**Supplied text:**
+ + +

We will use this library extensively in this excercise to examine the latest forecast from the [NOAA Global Forecast System (GFS)](https://www.ncei.noaa.gov/products/weather-climate-models/global-forecast).

During the environment setup (`%run "00_environment_setup.ipynb"`), we imported the xarray library using syntax `import xarray as xr`, which gives allows us to interact with this library using the shortened `xr` variable name. 

In this excercise, we will be using `xarray` to open multidimensional GFS forecast data using an OPeNDAP URL, which is a path to a dataset on a [data server](https://nomads.ncep.noaa.gov/info.php?page=overview) that can be accessed using the OPeNDAP protocol. This data can be queried as though it is a file on local disk. After requesting the data using `xr.open_dataset` and a valid URL, we will have access to the resulting xarray `DataSet` object. A `DataSet` is a fundamental object in `xarray`, and can store one or more variables, or `DataArrays`, along multiple dimensions. Below is an image illustrating the data concepts of the xarray library for two variables (temperature and precipitation) along dimensions of latitude and longitude and over time.

+ + +

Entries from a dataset
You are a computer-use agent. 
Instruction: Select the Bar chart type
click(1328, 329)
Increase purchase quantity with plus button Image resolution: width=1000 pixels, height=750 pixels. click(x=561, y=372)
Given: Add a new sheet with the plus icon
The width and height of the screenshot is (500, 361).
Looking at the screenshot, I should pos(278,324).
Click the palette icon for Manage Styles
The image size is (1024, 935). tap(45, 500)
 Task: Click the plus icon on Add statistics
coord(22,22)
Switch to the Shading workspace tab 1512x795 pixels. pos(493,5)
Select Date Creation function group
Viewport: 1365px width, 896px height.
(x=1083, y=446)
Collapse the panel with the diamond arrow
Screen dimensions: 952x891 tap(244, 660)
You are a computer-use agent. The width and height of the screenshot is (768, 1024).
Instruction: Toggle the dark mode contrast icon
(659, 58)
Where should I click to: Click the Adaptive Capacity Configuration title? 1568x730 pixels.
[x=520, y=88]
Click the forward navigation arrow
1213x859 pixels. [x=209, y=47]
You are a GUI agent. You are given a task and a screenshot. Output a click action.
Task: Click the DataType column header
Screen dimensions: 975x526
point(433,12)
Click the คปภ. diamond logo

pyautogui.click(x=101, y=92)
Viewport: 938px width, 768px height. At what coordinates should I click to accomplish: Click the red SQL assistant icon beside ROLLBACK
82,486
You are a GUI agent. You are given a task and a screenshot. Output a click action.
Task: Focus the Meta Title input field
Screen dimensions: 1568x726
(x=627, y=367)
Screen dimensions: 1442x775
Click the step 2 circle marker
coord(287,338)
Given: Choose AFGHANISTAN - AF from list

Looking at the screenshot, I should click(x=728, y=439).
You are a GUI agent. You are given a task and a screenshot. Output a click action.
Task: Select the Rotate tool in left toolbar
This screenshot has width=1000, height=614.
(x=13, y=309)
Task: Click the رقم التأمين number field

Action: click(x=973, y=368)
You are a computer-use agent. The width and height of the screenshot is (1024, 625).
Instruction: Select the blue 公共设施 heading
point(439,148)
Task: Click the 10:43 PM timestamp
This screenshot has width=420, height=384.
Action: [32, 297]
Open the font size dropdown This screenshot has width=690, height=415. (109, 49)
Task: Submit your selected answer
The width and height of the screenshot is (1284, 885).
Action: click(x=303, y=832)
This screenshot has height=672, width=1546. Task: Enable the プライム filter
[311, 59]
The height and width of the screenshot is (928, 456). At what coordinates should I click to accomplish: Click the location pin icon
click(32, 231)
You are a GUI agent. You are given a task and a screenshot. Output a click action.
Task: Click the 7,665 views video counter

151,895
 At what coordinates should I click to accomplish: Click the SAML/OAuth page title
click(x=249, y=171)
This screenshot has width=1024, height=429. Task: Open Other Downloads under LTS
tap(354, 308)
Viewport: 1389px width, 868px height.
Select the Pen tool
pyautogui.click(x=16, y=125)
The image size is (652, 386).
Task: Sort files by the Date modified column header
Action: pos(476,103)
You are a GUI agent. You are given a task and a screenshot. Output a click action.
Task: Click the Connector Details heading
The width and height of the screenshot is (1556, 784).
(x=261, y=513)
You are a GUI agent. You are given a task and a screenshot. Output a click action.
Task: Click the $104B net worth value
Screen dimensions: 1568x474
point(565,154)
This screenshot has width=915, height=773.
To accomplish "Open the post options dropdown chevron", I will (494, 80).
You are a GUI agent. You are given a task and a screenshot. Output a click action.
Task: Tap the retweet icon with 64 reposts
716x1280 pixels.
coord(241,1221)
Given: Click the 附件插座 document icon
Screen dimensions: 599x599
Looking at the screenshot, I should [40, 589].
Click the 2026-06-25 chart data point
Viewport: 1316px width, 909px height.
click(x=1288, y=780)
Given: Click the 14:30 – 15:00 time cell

+ + +

**Work to complete:**
[a] Translate this sentence from the passage on xarray into Spanish: "This data can be queried as though it is a file on local disk."
[b] Rewrite the entries from the line containing "Collapse the panel with the diamond arrow" through the line containing "[x=520, y=88]", both included, as a Markdown table with the columns Row and Line. Number each row and leave out blank lines.

**Final answers:**
[a] Estos datos pueden consultarse como si fueran un archivo en el disco local.

[b]
| Row | Line |
|---|---|
| 1 | Collapse the panel with the diamond arrow |
| 2 | Screen dimensions: 952x891 tap(244, 660) |
| 3 | You are a computer-use agent. The width and height of the screenshot is (768, 1024). |
| 4 | Instruction: Toggle the dark mode contrast icon |
| 5 | (659, 58) |
| 6 | Where should I click to: Click the Adaptive Capacity Configuration title? 1568x730 pixels. |
| 7 | [x=520, y=88] |